MEFが以前行った調査では、企業のうち77.4%が「最低賃金の引き上げを望んでいない」と回答。大半は、業績や生産性に応じた賃金を望んでおり、約半数が「最低賃金の引き上げは経済回復の努力を阻害する」と回答している。コスト増については、55.7%が「コスト上昇分の吸収を望んでいない」と回答、64.7%が「コスト上昇分を部分的に顧客に転嫁する」と回答し、35.3%が「コストを完全に消費者に転嫁する」と回答した。
サイド・フセイン会長は、MSME(零細中小企業)は最低賃金引き上げによりキャッシュフローの問題に直面するとし、MSMEを支援する補助金の多くがすでに終了していることから、2023年度予算案により多くの財政援助が含まれることを期待していると言明。また、2023年度予算案は雇用維持、雇用数増加、生産性向上、競争力強化などを通じた経済回復に集中すべきだとし、質の高い雇用創出によって多くの現地人材を雇用できるような施策が必要であり、最低賃金は、あくまで雇用が確保されている場合にのみ有効であると強調した。

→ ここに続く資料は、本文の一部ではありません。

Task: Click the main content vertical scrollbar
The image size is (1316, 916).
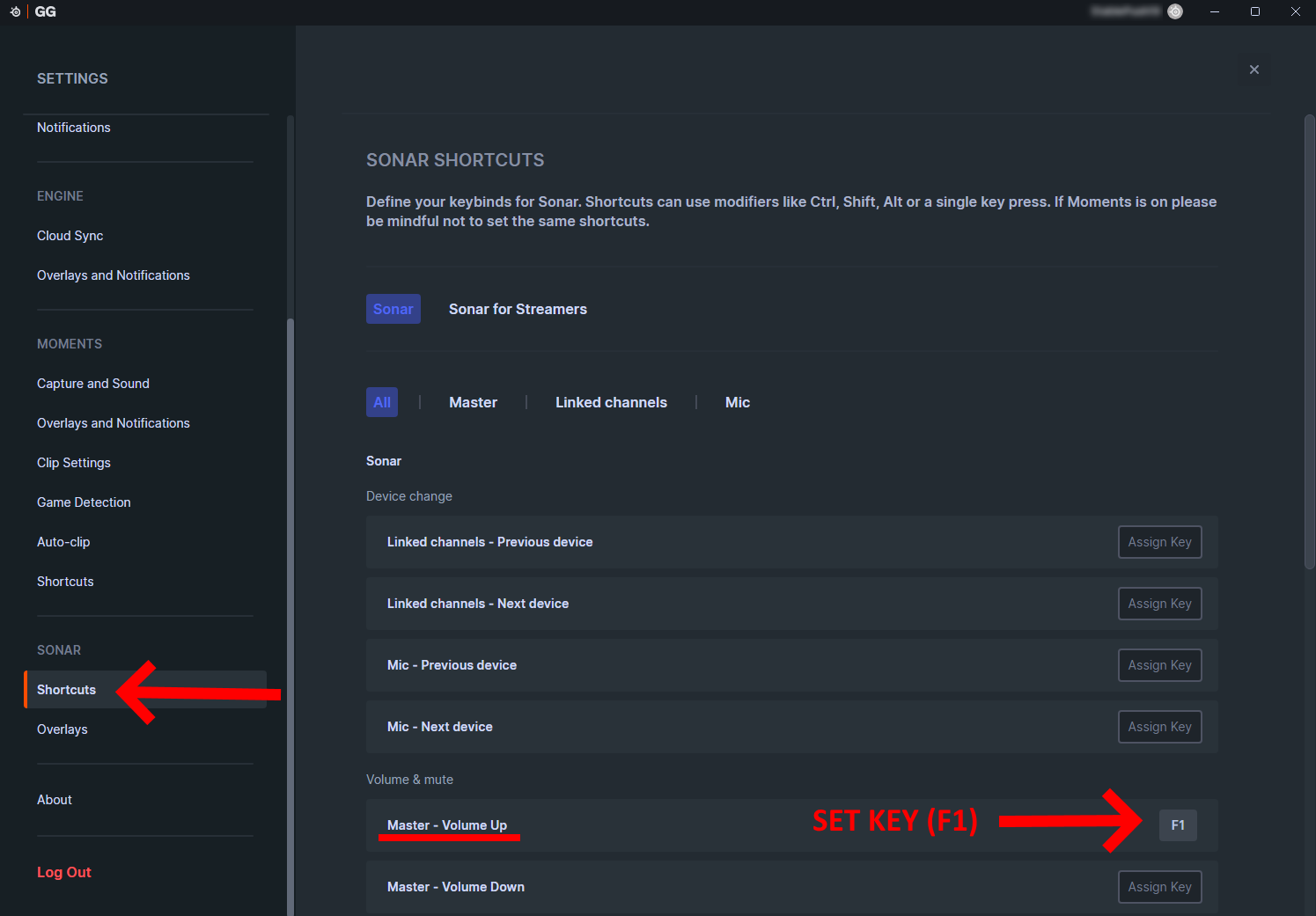Action: [1309, 343]
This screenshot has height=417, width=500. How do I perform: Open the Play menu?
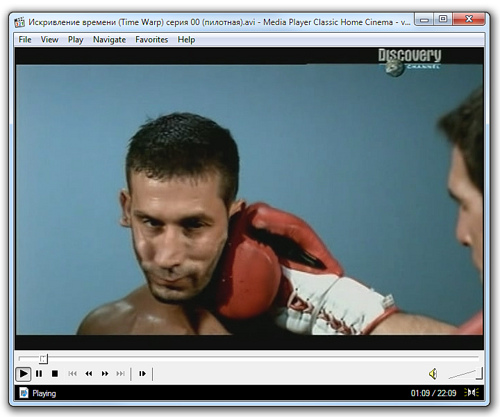point(75,40)
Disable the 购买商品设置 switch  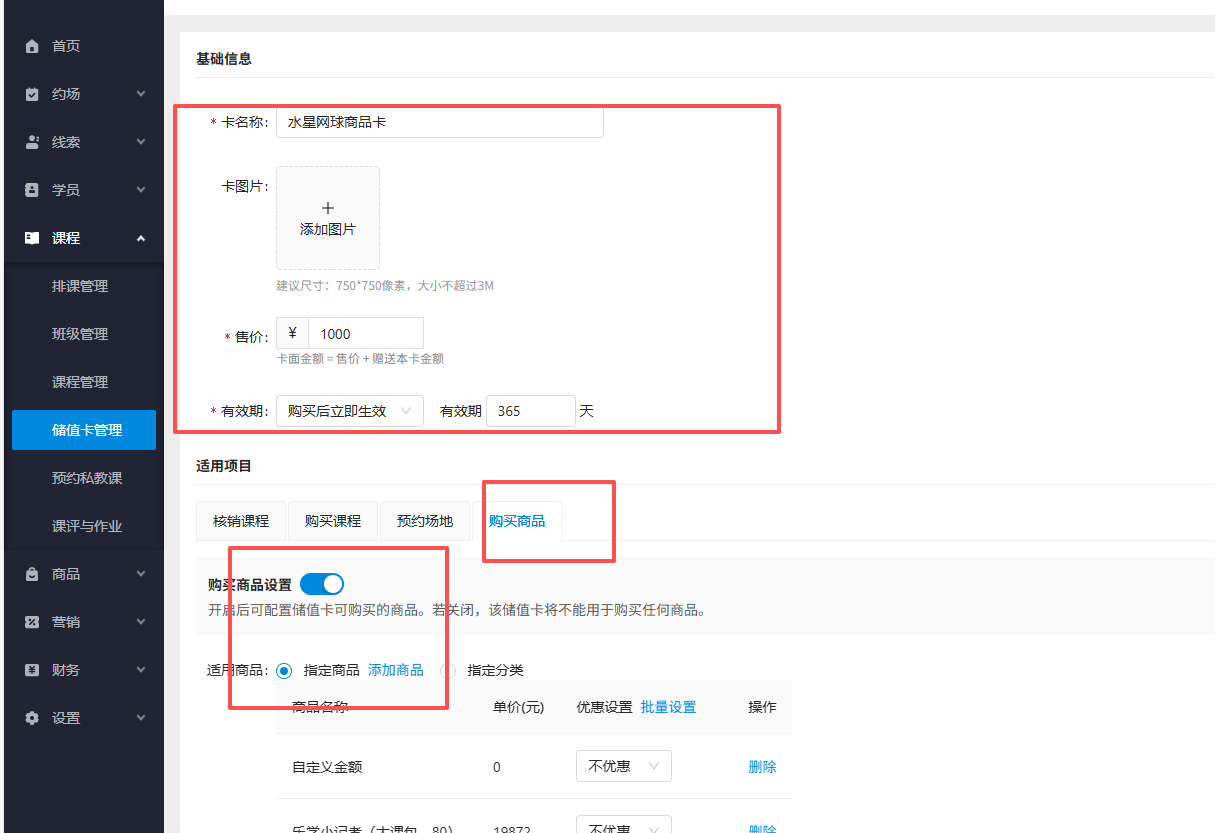coord(321,583)
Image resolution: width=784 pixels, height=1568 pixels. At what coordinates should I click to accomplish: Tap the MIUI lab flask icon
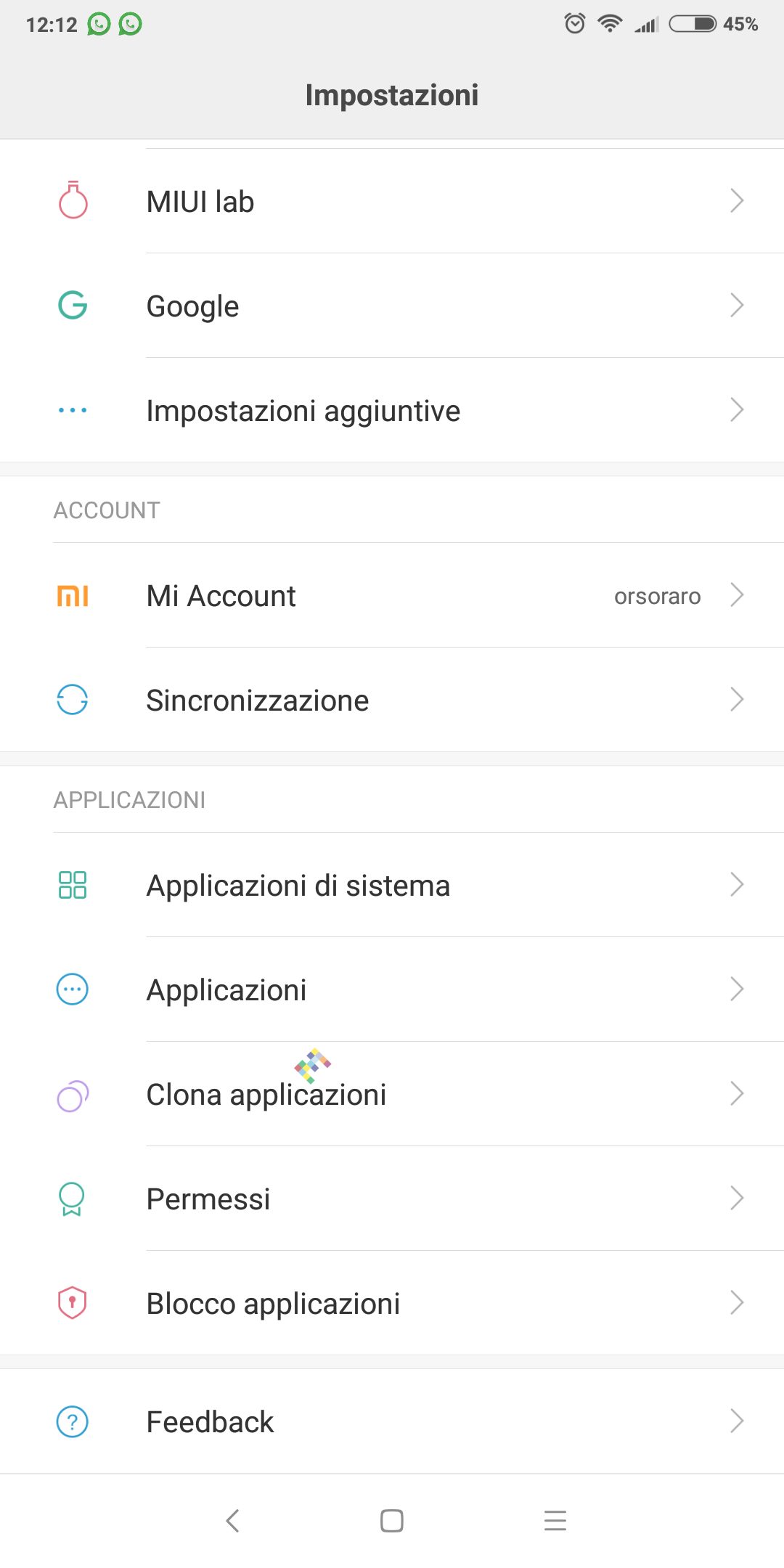pyautogui.click(x=73, y=200)

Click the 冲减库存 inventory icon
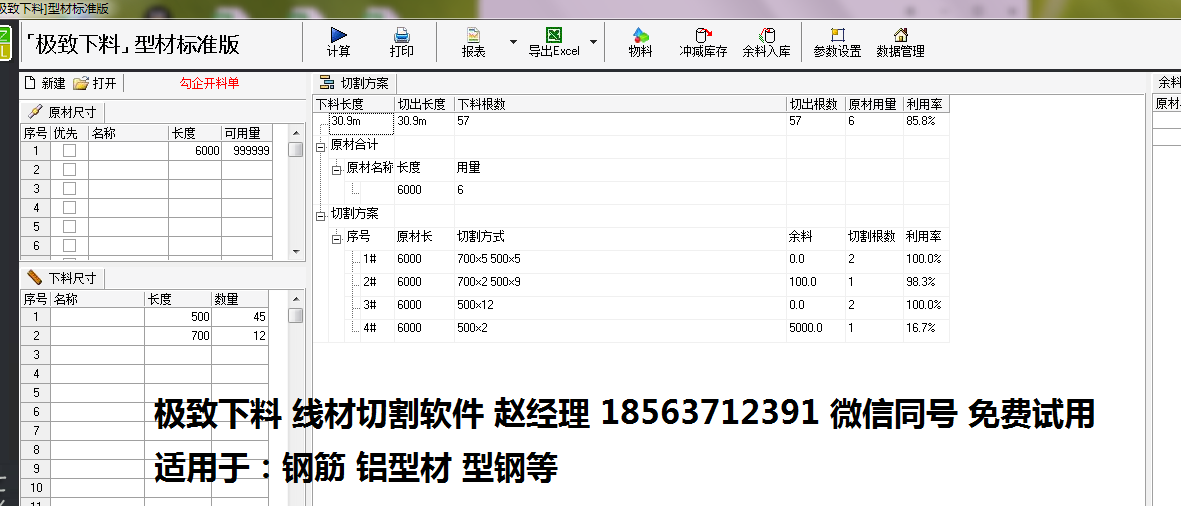tap(703, 36)
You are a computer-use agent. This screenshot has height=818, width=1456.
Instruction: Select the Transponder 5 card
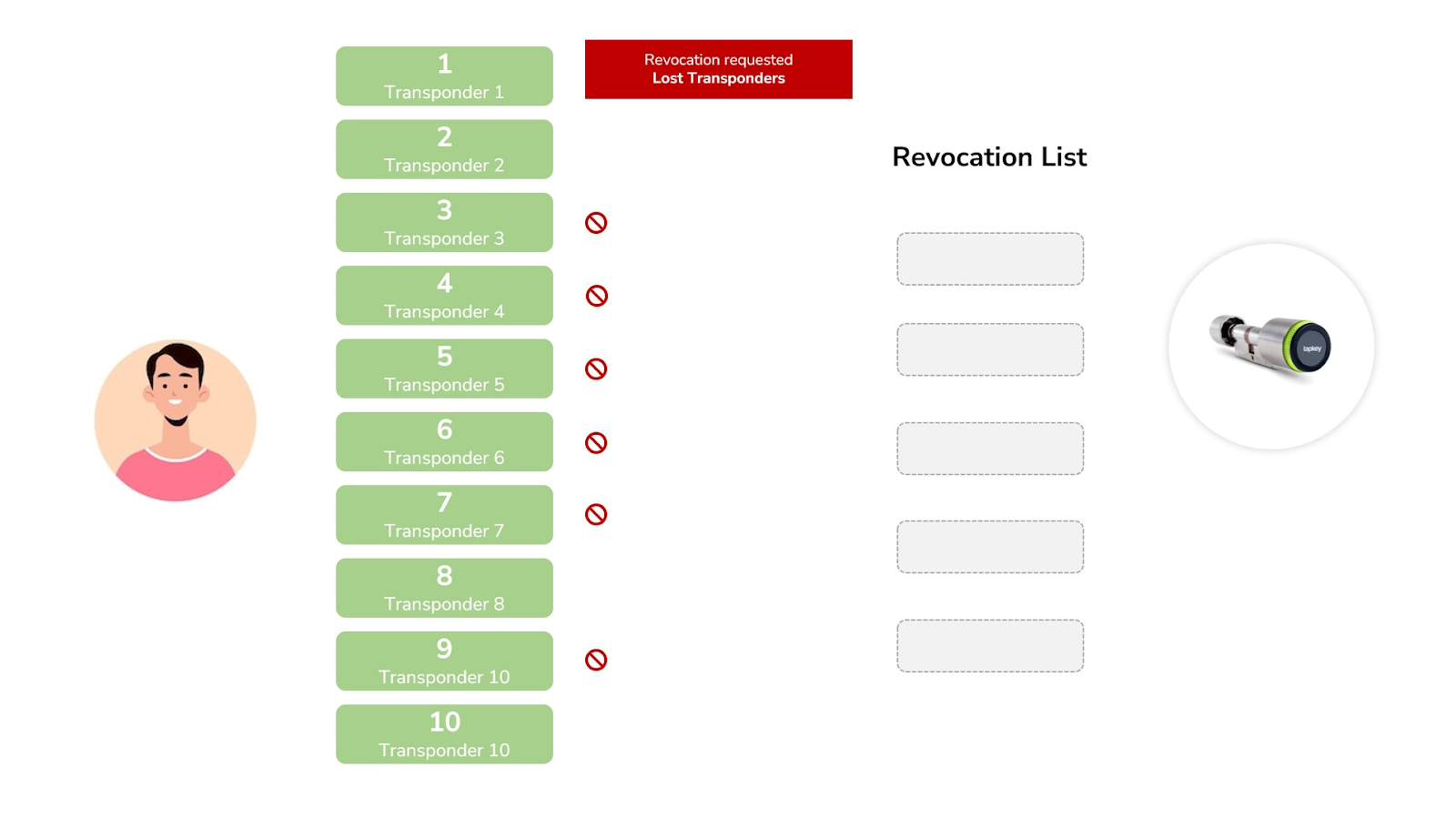tap(444, 369)
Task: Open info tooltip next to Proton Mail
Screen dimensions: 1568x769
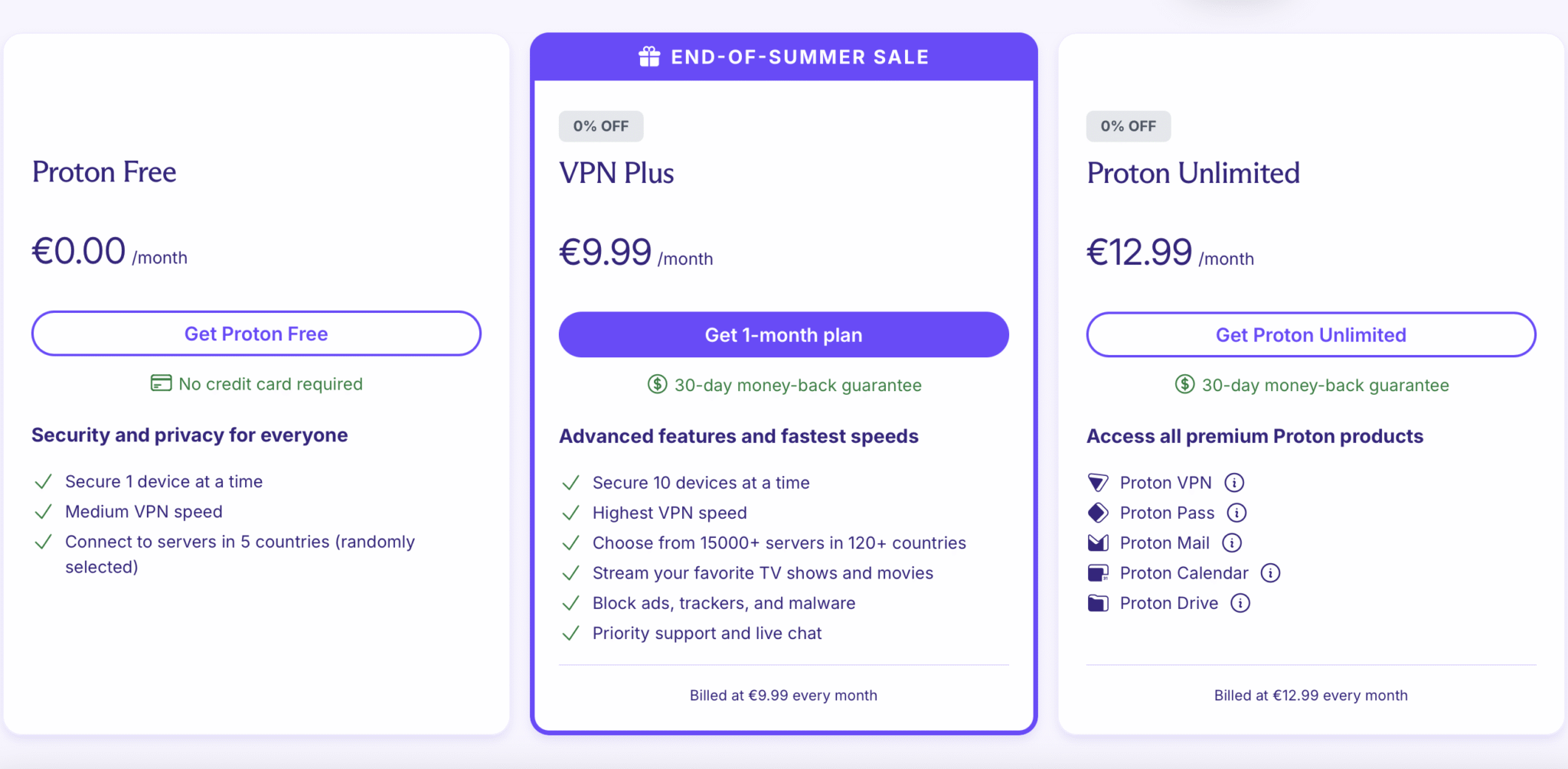Action: tap(1232, 543)
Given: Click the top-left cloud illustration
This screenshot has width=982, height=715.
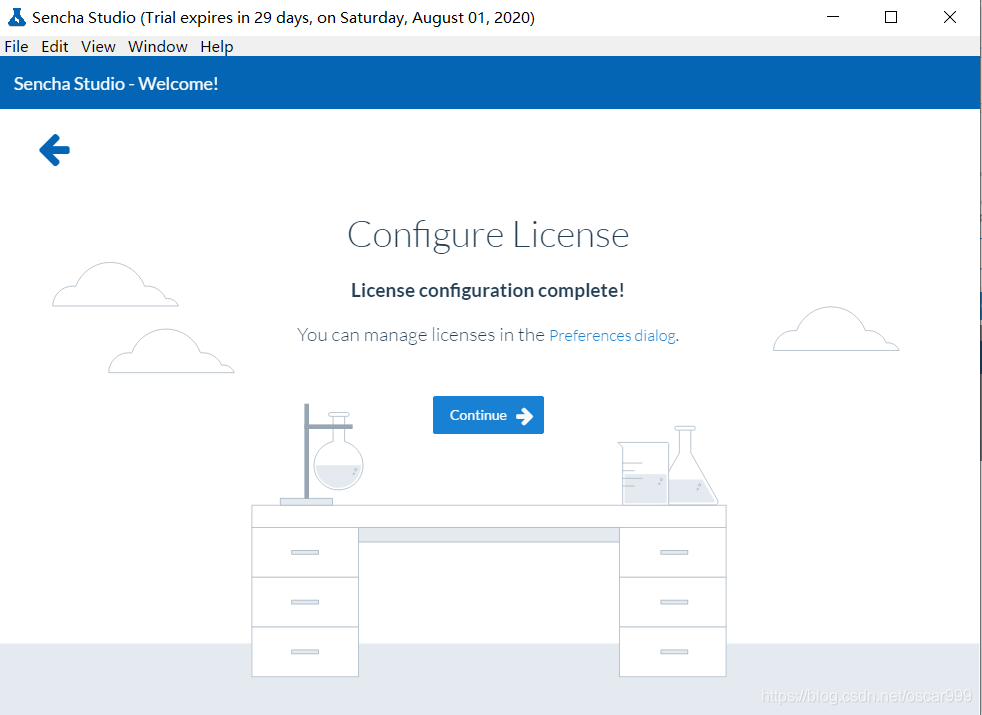Looking at the screenshot, I should click(x=115, y=284).
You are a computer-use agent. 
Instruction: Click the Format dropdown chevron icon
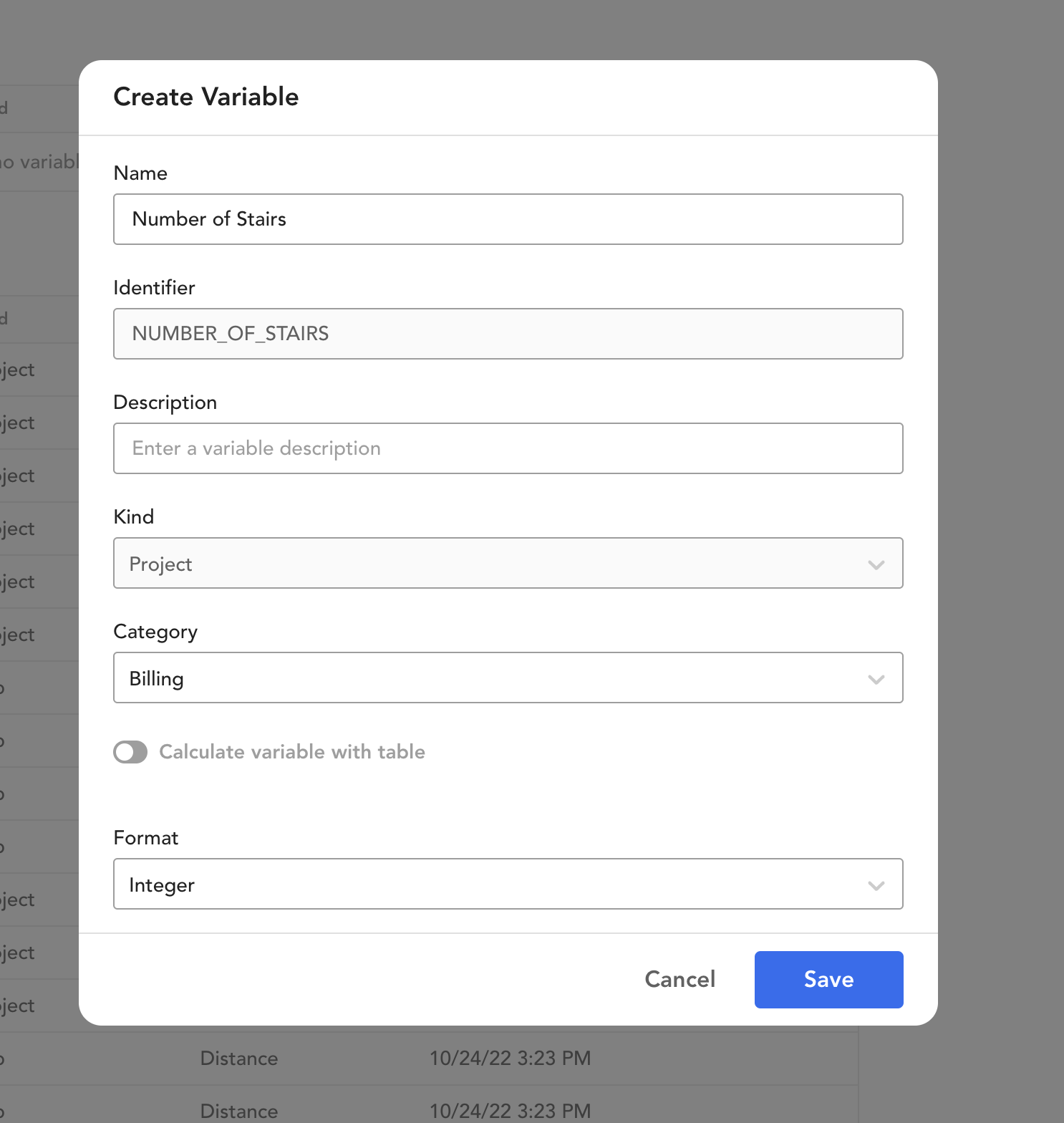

一方、マレー経済行動委員会(MTEM)のアハマド・ヤジド・オスマン上級研究員は、MTEMは最低賃金引き上げに全面的に賛成しているものの、年度途中の最低賃金引き上げは中小企業にとって問題で、消費者にコストを転嫁せざるを得なくなっていると言明。世界危機が重なったタイミングでの最低賃金引き上げで中小企業は苦しんでいるため、政府は、引き上げ免除対象を再考し、例えば「年間売上高300万リンギ以下、従業員が30人以下」といった企業も年末まで引き上げが免除されるべきだとした。また、中小企業の事業拡大と雇用確保に向け、賃金補助制度を継続することを提案し、産業や自治体、州によって生活費が異なるため、最低賃金は一律にすべきではないと述べた。